Austen-tacious tea at Troy Public Library: Chilly temperatures not so important

Beautiful poster of the event from Troy Library

 In John Mullen's book, "What Matters in Jane Austen?:  Twenty Crucial Puzzles Solved", Chapter 7 asks the question, "Why is weather important?" Although Mullan is directing this inquiry to the plot lines of Austen's novels, we saw applicability to the weather's importance with regards to a  Jane Austen tea talk - specifically this past Sunday as Barb's TEA Shop presented "An Austen-tacious Tea" at the Troy Public Library. With single digit temperatures and a threat of another snowfall this weekend, we wondered how many would venture out for tea and Austen. I'm happy to report, the library room was full and, at the end of the presentation, our teapots were depleted!

Almost ready to start as guests finish up in the tea line
We were thrilled to see such a great turnout on a chilly afternoon. Upon arrival, guests hung their coats on the back of their chairs and lined up for some hot and inviting Twinings tea (Jane's favorite!). Rachel (my daughter and business partner) served up the tea and after checking out the variety of tea cups attendees brought, I began the presentation.

Rachel serves guest Twining tea, Jane's favorite!
We touched upon Regency period influences, Austen residences, characters in her novels and even some Downton Abbey tie-ins. We covered a couple centuries in sixty minutes and, as always, the time travel goes by in warp speed. A great time with a delightful group of folks.

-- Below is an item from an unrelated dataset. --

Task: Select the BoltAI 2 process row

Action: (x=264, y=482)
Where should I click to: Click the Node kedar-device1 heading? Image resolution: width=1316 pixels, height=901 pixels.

Our thanks to all who attended as well as Cassandra S., Librarian at TPL, who invited us to present this fun event.

Sunday, January 5, 2014

Lord and Ladies get ready for the premier of Downton Abbey, Season Four

Ringing for Carson to serve tea during DA, Season 4
The countdown to Downton has begun! Tonight, the premiere of Downton Abbey, Season 4, debuts at 9:00 pm.  I shall join Lord Gulley in our drawing room this evening, seated comfortably between the fireplace and the flat screen TV, and ring Carson for a cup of tea. Months in anticipation, I am ready to rejoin the Crawfords as they once again meet life's challenges as the one-percenters of the Edwardian era.

Although fictional characters, they are as real to me as my own Lord Gulley, who, as of this month, may be truly addressed as "Lord" or "Laird", thanks to a Christmas gift of a small plot of land in Scotland, courtesy Highland Titles. (He may also be referred to as "The Much Honoured Gulley, Lord of Glencoe")

And, while we're talking Christmas gifts, I was the recipient of some wonderful DA-themed presents this year. I received the two books in the "Real Downton Abbey" series, written by the current Lady Carnarvon. The first is about Lady Alamina, who married the 5th Earl of Carnarvon and is the inspiration for the Downton Abbey family. (Much of the DA "upstairs" is filmed at the Carnarvon's estate, Highclere Castle.)

Lord Gulley , as estate owner, can empathize with Lord Grantham
The second book continues the family saga to the next generation, focusing on Lady Catherine who married Lady Alamina's son.  I have read the first one and enjoyed it greatly. It provides some interesting tidbits to the real-life aristocracy, however, be prepared for a lot of World War I history. The second half of the book spends a significant amount of time on the subject.

These books were a gift from my brother and sister-in-law and also came with a DA Christmas tree ornament that is pull bell, modeled after one in the servant's hall. I chose to mount this on my own front foyer wall and will ring for tea when necessary.

Another DA-inspired gift came from my other brother, Glenn, another family member who supports my addiction to this show.  This was a book, too, although, on the other end of the spectrum from real-life lords and ladies to an absurd, but hilarious parody, in the feline personification of the Crawley brood, entitled "Downton Tabby".

Studying up with DA books, from real-life lords to funny fat cats
Downton Tabby has all the silly things you might expect from a group of cats dressed in Edwardian garb with names like "Catson" for the head butler and "Tom 'Cat' Blarney", as the "chau-fur", but it also elicits some high-end wit with its insightful comparisons to the aristocracy and the lives of cats. Some of the basics for both groups:  "never do anything for yourself that someone else can do for you, get fed, groom, sleep, groom and, finally, loaf in a decorative chair in a highly charming manner."

My favorite page in Downton Tabby, however, is the diagram for the proper table setting. It includes not only a napkin and place card, but a stoat fork, vole fork, mouse knife, hair plate, four glasses for milk and one milk goblet. A tablescape that would make even  Grumpy Cat smile.

With my Downton Abbey collection close by and a warm cup of tea in hand,  the Lord Gulley and I will tune it at 9:00 pm to watch our favorite Masterpiece Theater drama begin its fourth season. It is how we will conclude our week-end, whatever that may be!